Please set down the records below exactly as they appear.

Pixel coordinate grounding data
○ ○ ○ ○
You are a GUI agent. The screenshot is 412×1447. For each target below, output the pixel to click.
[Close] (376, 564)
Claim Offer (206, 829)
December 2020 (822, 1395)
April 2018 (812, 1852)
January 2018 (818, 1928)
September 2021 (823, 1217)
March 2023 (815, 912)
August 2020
○ ○ ○ ○
* **Answer box**:
You are a GUI agent. The screenshot is 412×1447. For each target below, output the pixel to click.
[Close] (376, 564)
Claim Offer (206, 829)
December 2020 (822, 1395)
April 2018 (812, 1852)
January 2018 (818, 1928)
September 2021 (823, 1217)
March 2023 (815, 912)
August 2020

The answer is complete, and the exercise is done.